● **Obiettivo**: Riprendi, per favore, il testo sugli incentivi per i veicoli a basse e zero emissioni e proseguilo a partire dall'ultima frase riportata.

● **Estratto della fonte**:
******************************
1) Stabilità e chiarezza delle misure incentivanti a carattere strutturale

Le associazioni chiedono innanzitutto di superare la logica dei “bonus a intermittenza” e di introdurre misure di sostegno stabili, semplici e di lungo periodo per la diffusione dei veicoli a basse e zero emissioni. Nel concreto, questo significa programmare incentivi pluriennali con criteri chiari di accesso (fasce di reddito, valore usato da rottamare, obiettivi di efficienza) e una dotazione finanziaria certificata che non cambi con ogni manovra di bilancio.

Un pacchetto di questo tipo darebbe due benefici immediati: da un lato offrirebbe ai consumatori certezza sulle condizioni d’acquisto, accorciando i tempi di decisione; dall’altro permetterebbe ad industria e rete commerciale di pianificare investimenti produttivi e di reparto (produzione, formazione, magazzini). Le associazioni sottolineano però un punto critico: incentivi troppo generosi o mal calibrati possono distorcere il mercato (favorendo importazioni a scapito della produzione locale) oppure generare bolle di domanda transitoria. Per questo il documento insiste sul coordinamento fra ministeri competenti, affinché le misure siano coerenti con politiche industriali, fiscali e ambientali nazionali ed europee.
******************************
● **Materiale fornito**:
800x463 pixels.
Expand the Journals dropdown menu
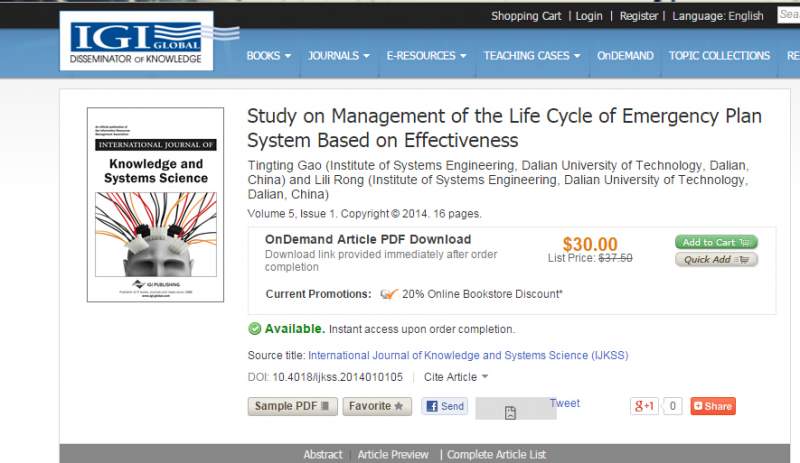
******************************
● **Risposta al compito**:
2) Piano nazionale per le infrastrutture di ricarica e per le altre alimentazioni

Il secondo nodo è infrastrutturale: le associazioni chiedono un cronoprogramma con obiettivi cogenti per installazione, messa in esercizio e interoperabilità delle colonnine — non solo in città ma lungo le reti autostradali e nelle aree periferiche. Dalla lettera emerge la preoccupazione che una semplice crescita numerica delle colonnine (oggi >70.000 installate, ricorda il dibattito) non basti se una quota significativa resta non attiva o se il sistema è frammentato in decine di app e sistemi di pagamento non interoperabili.

Le proposte includono semplificazione delle autorizzazioni, criteri paesaggistici armonizzati, fondi garantiti per attivare infrastrutture già finanziate ma ferme, e interventi tariffari temporanei per contenere il costo dell’energia di ricarica nella fase iniziale. L’obiettivo dichiarato è creare una rete che sia affidabile, accessibile e integrata con il sistema di distribuzione energetica nazionale: senza questa rete, sottolineano le associazioni, la transizione verso elettrico rischia di incepparsi sul piano dell’esperienza d’uso e dell’equità territoriale.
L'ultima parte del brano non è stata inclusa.